---------- Data provided ----------

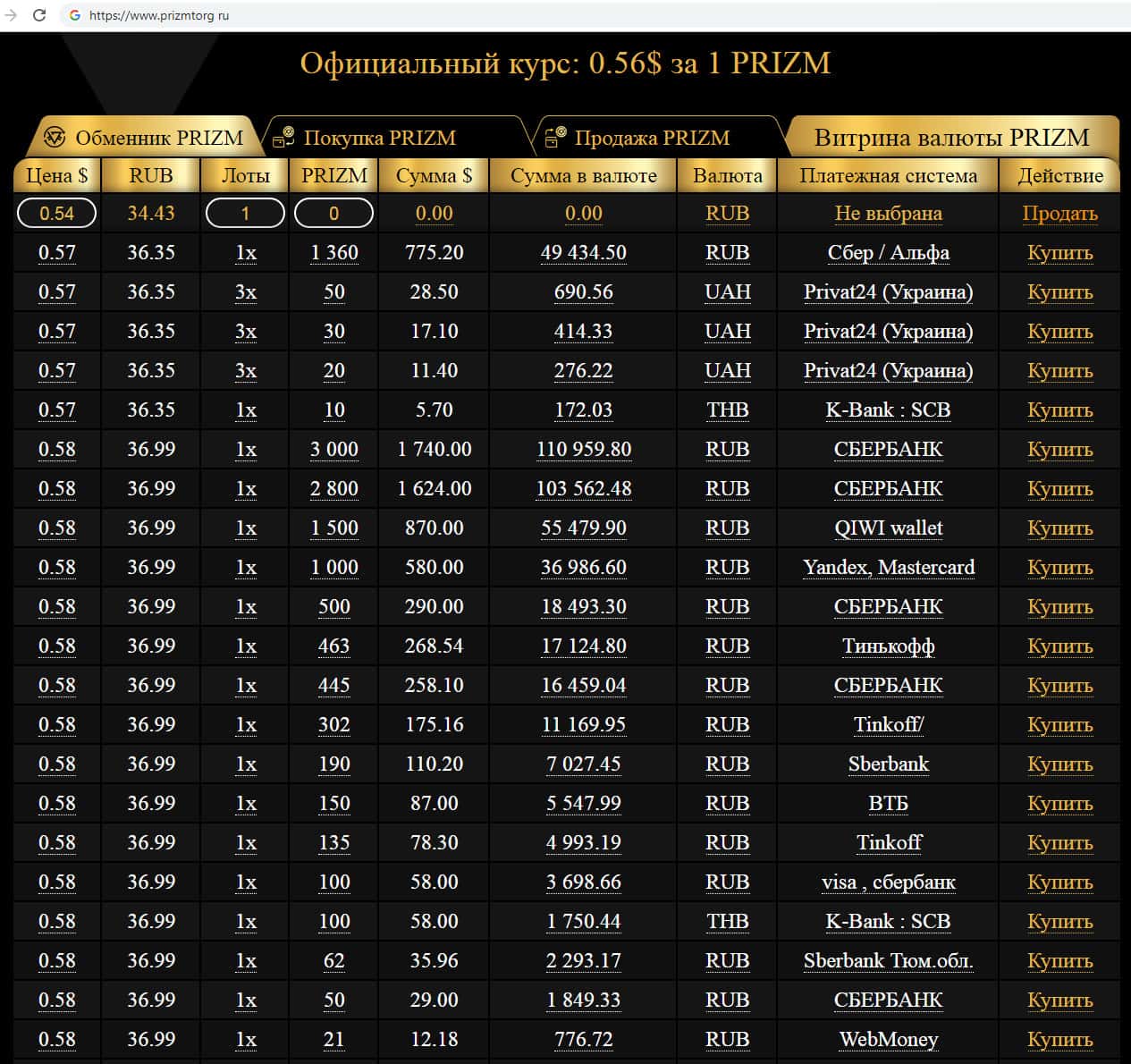The image size is (1131, 1064).
Task: Reload the page with the browser refresh button
Action: pos(39,15)
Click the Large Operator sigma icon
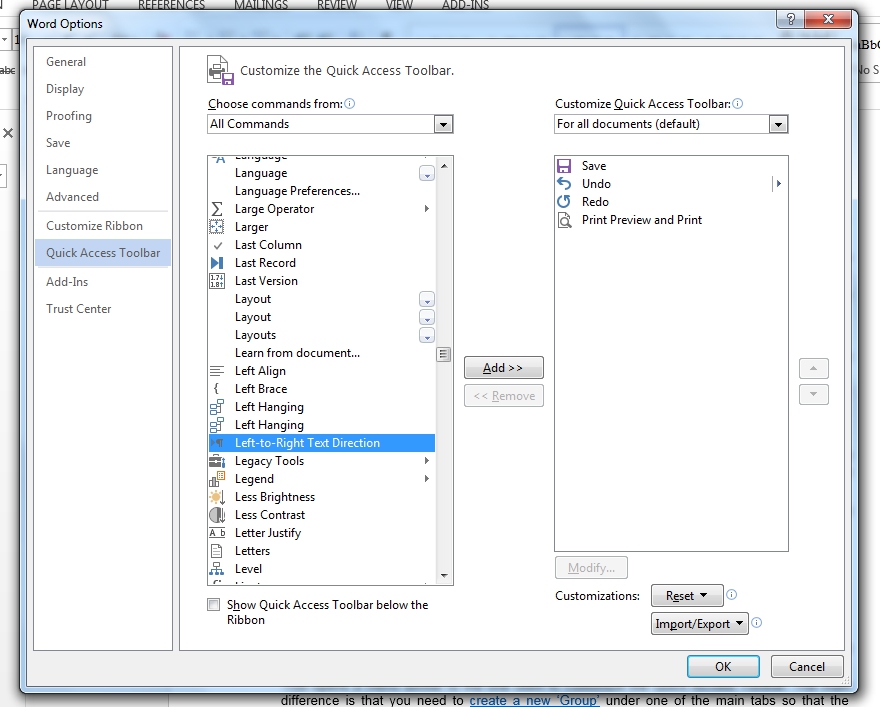Image resolution: width=880 pixels, height=707 pixels. (x=217, y=209)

----------

Objective:
Pick out every line of the material above that contains the string "Large", and reproduce each such line verbatim.

The response:
Click the Large Operator sigma icon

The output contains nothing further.